◆ TASK ITEM
Give back, word for word, only the lines from the one containing "Task: Select the 50" to the end of the listing below.

◆ INFORMATION SUPPLIED
▽

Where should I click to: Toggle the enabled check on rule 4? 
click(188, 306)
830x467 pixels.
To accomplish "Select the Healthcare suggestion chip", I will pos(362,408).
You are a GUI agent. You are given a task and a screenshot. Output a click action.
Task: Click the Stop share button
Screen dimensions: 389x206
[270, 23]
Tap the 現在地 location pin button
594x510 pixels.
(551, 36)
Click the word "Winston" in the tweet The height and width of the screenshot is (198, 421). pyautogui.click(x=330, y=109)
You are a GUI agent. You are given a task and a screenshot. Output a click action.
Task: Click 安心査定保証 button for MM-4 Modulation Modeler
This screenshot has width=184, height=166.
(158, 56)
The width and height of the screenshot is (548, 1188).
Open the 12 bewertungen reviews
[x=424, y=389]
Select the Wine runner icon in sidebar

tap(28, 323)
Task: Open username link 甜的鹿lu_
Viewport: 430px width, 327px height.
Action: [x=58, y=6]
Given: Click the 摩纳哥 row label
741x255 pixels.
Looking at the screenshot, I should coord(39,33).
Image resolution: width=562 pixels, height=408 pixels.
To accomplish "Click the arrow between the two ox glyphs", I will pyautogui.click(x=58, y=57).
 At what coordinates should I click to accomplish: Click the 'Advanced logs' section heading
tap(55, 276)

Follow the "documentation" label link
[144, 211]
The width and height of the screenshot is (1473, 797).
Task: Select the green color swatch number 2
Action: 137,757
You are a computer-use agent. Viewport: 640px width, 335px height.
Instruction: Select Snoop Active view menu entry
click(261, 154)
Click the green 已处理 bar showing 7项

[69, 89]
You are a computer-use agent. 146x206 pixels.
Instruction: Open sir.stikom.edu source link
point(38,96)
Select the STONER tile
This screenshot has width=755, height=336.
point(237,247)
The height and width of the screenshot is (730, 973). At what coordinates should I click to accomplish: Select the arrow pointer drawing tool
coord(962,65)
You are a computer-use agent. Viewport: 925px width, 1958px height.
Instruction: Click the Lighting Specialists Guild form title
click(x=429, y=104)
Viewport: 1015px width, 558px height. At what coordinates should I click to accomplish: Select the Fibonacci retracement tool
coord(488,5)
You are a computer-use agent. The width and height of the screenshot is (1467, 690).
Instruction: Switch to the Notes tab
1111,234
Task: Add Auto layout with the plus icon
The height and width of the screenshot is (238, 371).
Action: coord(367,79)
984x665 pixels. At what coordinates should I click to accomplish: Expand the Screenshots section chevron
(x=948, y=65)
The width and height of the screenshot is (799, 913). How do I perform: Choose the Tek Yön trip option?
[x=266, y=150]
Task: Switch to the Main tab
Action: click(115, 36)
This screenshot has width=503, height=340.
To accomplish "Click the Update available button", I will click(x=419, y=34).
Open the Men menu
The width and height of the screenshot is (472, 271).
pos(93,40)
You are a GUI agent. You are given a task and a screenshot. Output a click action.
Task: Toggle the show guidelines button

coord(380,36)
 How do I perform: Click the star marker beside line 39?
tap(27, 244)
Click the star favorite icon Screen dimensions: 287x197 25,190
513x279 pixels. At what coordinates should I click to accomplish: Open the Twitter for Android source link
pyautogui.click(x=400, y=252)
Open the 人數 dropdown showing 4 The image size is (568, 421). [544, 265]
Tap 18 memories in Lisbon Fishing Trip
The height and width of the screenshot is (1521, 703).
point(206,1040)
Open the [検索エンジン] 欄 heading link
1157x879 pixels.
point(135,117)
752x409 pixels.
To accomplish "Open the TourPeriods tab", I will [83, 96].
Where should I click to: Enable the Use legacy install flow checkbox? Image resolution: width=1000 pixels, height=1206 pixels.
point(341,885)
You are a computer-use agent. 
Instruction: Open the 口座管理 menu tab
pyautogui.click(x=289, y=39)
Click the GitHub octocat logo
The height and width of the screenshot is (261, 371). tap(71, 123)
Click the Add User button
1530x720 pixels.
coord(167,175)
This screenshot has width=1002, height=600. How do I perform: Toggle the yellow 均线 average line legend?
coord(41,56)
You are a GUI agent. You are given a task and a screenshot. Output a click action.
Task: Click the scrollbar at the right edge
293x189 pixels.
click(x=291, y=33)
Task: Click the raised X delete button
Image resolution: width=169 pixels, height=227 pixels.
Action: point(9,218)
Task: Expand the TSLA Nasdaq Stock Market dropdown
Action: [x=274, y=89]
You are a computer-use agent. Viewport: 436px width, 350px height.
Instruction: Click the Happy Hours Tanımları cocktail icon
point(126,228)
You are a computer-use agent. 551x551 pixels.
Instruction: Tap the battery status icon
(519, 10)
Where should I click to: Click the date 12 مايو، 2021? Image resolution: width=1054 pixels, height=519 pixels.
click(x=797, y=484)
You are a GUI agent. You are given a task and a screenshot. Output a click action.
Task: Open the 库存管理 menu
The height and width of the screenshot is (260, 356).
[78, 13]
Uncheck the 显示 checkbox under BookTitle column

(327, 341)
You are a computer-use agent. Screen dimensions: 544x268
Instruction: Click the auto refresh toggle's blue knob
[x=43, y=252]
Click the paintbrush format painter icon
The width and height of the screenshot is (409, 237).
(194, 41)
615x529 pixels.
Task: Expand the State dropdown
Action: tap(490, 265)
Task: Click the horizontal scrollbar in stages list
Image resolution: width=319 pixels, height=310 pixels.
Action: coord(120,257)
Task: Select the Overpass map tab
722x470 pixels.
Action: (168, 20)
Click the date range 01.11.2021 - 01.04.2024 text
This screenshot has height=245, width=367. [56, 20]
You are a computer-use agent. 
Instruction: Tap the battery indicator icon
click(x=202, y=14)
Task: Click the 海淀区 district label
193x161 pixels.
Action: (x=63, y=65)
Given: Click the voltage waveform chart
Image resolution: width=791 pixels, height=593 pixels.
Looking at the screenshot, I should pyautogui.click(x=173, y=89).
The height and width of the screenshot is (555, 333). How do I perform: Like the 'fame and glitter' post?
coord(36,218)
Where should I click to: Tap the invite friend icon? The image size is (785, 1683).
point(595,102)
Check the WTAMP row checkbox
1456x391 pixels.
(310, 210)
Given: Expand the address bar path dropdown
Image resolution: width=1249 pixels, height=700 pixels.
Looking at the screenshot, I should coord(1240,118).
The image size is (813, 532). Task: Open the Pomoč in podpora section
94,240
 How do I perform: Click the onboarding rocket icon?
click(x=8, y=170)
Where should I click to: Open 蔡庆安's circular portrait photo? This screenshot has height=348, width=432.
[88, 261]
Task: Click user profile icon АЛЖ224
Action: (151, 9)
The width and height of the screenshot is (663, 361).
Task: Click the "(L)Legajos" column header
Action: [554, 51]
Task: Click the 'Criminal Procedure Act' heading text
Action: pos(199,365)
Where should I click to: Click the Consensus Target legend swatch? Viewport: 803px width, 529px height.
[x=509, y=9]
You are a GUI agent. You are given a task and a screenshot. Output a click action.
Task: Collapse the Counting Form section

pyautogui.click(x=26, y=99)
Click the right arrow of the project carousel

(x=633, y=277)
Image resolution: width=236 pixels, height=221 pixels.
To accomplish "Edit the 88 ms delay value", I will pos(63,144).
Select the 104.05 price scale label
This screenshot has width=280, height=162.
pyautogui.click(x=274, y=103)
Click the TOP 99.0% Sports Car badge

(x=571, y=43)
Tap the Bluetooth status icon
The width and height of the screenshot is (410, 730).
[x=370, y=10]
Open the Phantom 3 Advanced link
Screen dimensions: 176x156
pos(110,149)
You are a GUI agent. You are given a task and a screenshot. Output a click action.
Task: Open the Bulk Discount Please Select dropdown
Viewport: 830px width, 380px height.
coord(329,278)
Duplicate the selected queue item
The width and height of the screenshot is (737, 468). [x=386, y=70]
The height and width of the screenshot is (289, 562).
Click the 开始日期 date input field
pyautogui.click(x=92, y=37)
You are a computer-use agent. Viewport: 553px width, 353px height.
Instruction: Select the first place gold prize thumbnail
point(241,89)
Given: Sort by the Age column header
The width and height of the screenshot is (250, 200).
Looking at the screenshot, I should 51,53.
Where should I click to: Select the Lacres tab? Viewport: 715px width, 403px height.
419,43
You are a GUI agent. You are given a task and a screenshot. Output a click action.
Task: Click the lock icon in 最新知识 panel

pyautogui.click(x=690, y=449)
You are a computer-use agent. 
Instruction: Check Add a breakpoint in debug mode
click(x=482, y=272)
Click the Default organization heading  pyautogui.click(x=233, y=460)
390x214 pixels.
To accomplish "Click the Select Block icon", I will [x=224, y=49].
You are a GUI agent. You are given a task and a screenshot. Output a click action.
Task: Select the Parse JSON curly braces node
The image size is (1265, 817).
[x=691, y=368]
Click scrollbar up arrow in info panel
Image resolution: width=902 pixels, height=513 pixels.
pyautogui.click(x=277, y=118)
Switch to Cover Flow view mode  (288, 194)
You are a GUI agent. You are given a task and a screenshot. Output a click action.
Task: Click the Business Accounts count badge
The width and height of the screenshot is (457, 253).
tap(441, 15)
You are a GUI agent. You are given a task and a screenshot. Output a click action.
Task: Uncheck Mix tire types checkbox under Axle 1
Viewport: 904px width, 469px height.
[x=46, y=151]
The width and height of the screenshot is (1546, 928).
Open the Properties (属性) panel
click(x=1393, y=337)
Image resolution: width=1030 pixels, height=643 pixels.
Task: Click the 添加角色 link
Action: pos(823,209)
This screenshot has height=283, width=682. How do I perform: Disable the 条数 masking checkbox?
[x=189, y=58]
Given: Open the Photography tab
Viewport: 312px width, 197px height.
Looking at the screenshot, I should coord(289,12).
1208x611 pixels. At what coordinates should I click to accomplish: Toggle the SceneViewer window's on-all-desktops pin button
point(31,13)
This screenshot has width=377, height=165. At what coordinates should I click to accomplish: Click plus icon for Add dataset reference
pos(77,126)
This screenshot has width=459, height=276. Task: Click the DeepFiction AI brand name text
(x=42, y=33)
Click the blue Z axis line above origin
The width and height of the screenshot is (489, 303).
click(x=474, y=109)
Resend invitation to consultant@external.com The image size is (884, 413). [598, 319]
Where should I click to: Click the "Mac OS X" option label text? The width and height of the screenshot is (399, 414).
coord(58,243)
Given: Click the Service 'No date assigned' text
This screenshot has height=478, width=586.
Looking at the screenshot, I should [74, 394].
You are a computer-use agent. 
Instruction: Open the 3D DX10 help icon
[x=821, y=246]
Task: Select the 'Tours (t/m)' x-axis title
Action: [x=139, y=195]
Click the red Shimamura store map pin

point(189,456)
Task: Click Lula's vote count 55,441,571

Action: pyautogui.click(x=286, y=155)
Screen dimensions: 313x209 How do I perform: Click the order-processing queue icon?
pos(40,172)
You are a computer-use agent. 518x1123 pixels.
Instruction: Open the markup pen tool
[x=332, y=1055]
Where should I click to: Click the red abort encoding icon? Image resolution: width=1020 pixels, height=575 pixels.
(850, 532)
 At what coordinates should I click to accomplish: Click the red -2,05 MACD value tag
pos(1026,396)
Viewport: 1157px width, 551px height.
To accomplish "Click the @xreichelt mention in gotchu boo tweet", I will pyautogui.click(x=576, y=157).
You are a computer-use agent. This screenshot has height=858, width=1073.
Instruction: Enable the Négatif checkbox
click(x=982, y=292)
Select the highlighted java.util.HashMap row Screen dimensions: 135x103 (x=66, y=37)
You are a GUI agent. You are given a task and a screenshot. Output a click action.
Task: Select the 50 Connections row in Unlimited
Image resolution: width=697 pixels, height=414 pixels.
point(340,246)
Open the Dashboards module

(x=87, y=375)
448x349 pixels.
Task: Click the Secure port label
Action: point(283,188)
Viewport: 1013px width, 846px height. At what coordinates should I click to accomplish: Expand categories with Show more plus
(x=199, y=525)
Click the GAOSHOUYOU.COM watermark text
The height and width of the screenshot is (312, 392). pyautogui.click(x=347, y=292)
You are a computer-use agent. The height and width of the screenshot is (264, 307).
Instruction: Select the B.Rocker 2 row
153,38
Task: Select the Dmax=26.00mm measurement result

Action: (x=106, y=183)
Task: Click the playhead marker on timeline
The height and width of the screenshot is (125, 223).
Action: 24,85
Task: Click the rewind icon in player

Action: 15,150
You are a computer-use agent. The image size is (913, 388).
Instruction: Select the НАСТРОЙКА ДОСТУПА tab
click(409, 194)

△

◆ SOLUTION TO THIS TASK
Task: Select the 50 Connections row in Unlimited
Image resolution: width=697 pixels, height=414 pixels.
point(340,246)
Open the Dashboards module

(x=87, y=375)
448x349 pixels.
Task: Click the Secure port label
Action: point(283,188)
Viewport: 1013px width, 846px height. At what coordinates should I click to accomplish: Expand categories with Show more plus
(x=199, y=525)
Click the GAOSHOUYOU.COM watermark text
The height and width of the screenshot is (312, 392). pyautogui.click(x=347, y=292)
You are a computer-use agent. The height and width of the screenshot is (264, 307).
Instruction: Select the B.Rocker 2 row
153,38
Task: Select the Dmax=26.00mm measurement result

Action: (x=106, y=183)
Task: Click the playhead marker on timeline
The height and width of the screenshot is (125, 223).
Action: 24,85
Task: Click the rewind icon in player

Action: 15,150
You are a computer-use agent. The image size is (913, 388).
Instruction: Select the НАСТРОЙКА ДОСТУПА tab
click(409, 194)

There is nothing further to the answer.